Could you check if you meet the similar issue of this topic:
https://devtalk.nvidia.com/default/topic/1044647/jetson-tx2/very-odd-results-when-inferencing-digits-tf-model-on-jetson-tx2-with-jetpack-3-3/

Thanks.

I am neither using DIGITS nor TensorRT. I am directly using Tensorflow framework on TX2. In the link you shared the person who asked the question says he was getting the similar behavior in x86 and Jetson independent.

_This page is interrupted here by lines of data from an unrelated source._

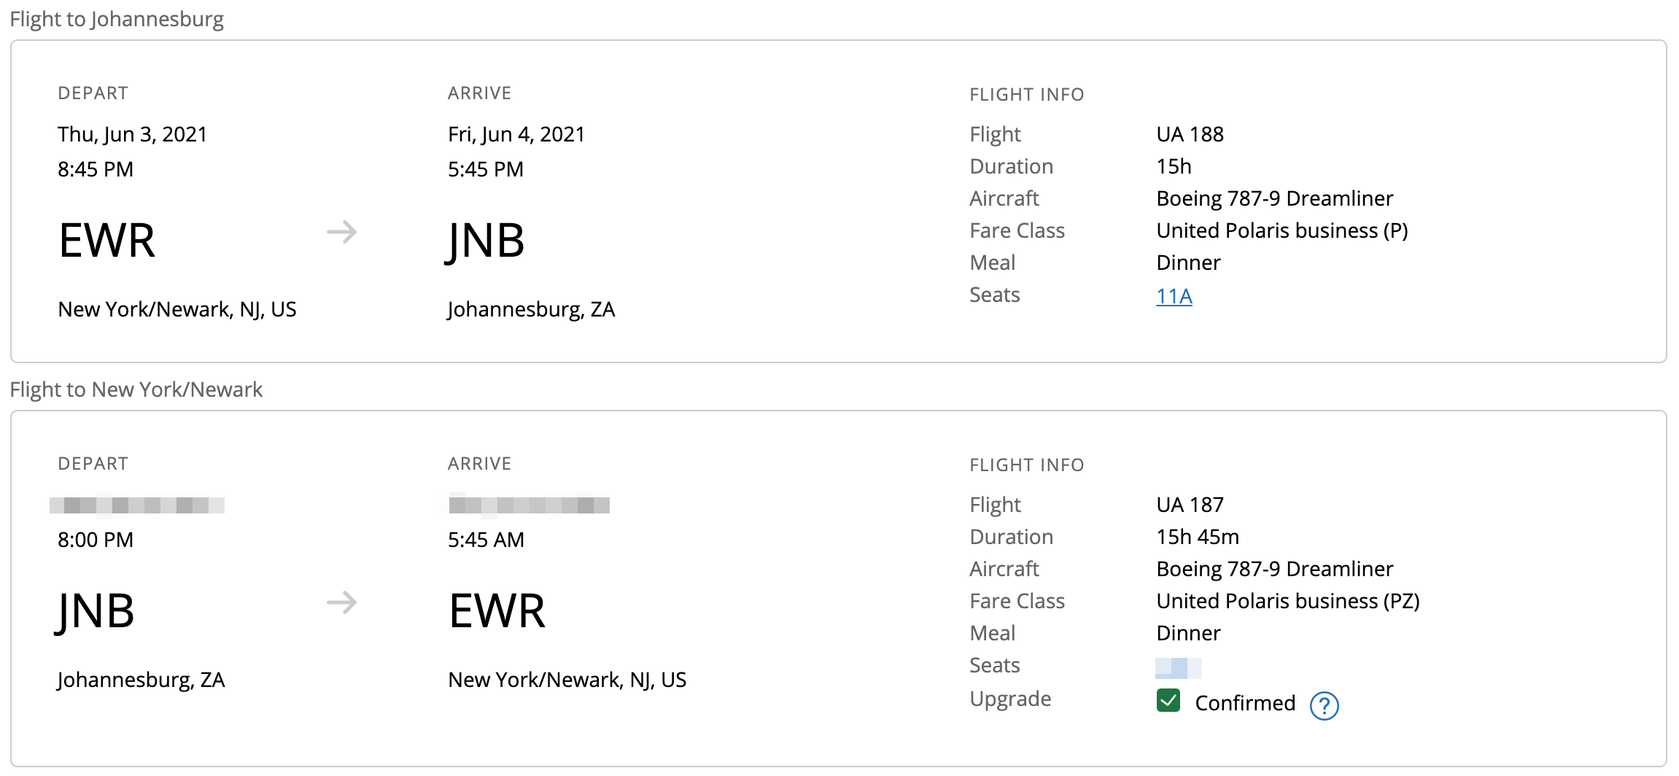Click the arrow between EWR and JNB on the outbound flight
This screenshot has width=1679, height=776.
(x=341, y=233)
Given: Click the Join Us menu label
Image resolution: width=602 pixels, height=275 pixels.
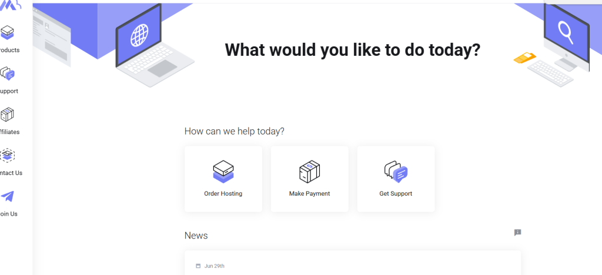Looking at the screenshot, I should (9, 214).
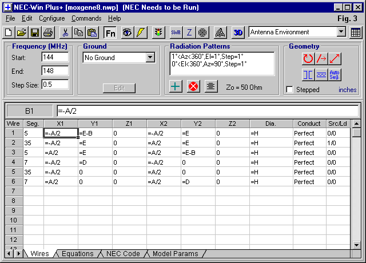This screenshot has height=263, width=366.
Task: Open the 3D view icon
Action: coord(238,33)
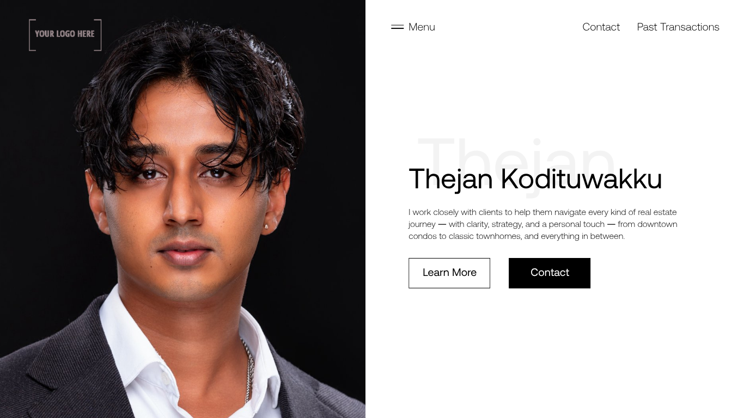Screen dimensions: 744x418
Task: Click the word "downtown" in the paragraph
Action: [657, 224]
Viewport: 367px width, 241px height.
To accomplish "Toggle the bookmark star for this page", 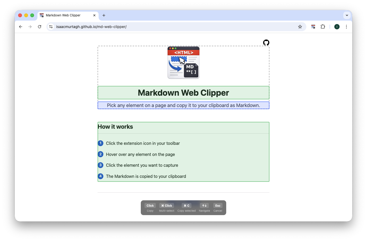I will point(300,26).
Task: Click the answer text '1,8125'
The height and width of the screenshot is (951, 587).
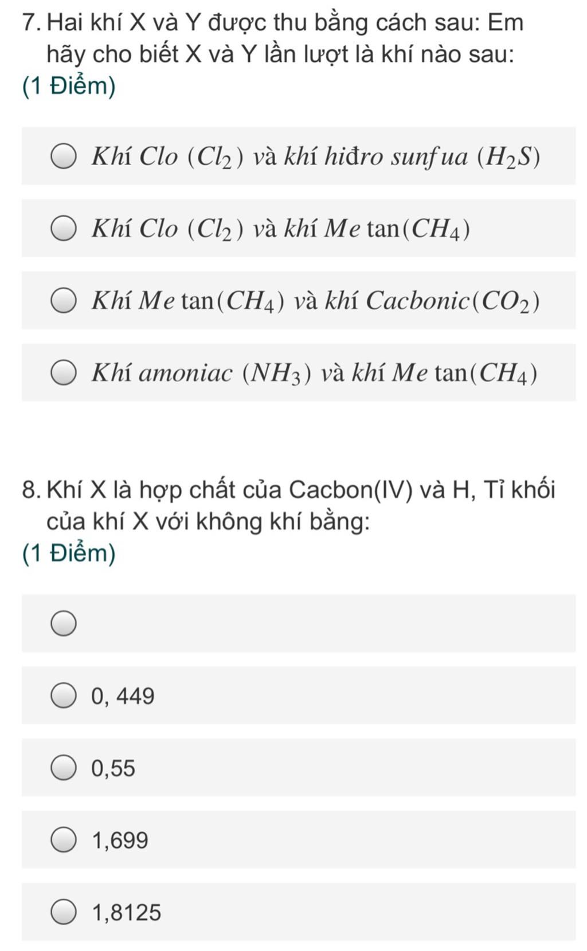Action: click(x=127, y=913)
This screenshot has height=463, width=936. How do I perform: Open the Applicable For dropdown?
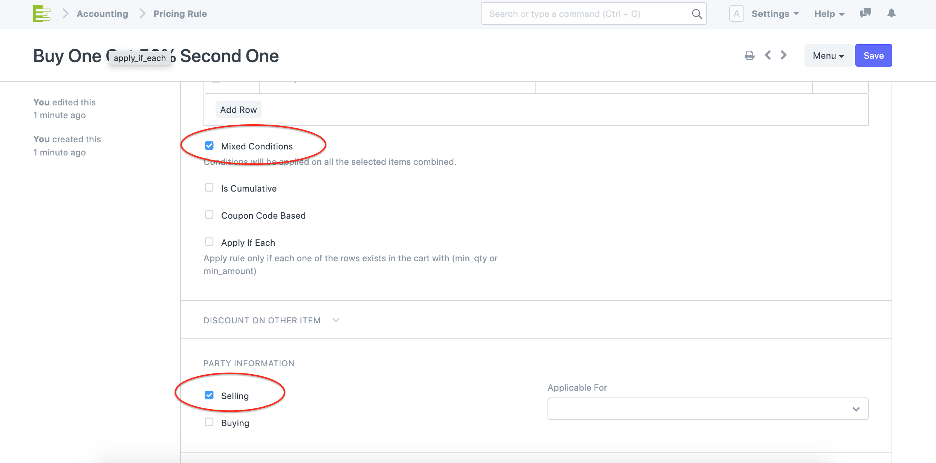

But in my case as already stated, I am facing issue only on Jetson TX2. In my x86 PC which has NVidia Graphics card I am getting the expected results correctly.

Hi,

Could you check if there is an batch_to_space_nd operation in your model?
TensorFlow batch_to_space_nd implementation is incorrect for TX2 in certain dimension:
https://devtalk.nvidia.com/default/topic/1037898/jetson-tx2/tensorflow-batch_to_space_nd-not-working-for-large-channel-sizes-on-tx2/

You can test it with cuda-memcheck:

cuda-memcheck python [app].py

This issue is already fixed in the Xavier platform.
Thanks.

AastaLL: Thanks, I am getting similar debug trace running cuda-memcheck. I am using CUDA-9.0 and Jetpack 3.3. Is there an update that I can use to solve this problem or should I go back to CUDA-8.0 as you mentioned in that answer?

LOG:
========= CUDA-MEMCHECK

========= Program hit cudaErrorLaunchOutOfResources (error 7) due to “too many resources requested for launch” on CUDA API call to cudaLaunch.
========= Saved host backtrace up to driver entry point at error
========= Host Frame:/usr/lib/aarch64-linux-gnu/tegra/libcuda.so.1 [0x2e69e8]
========= Host Frame:/usr/local/cuda-9.0/lib64/libcudart.so.9.0 (cudaLaunch + 0x128) [0x414cc]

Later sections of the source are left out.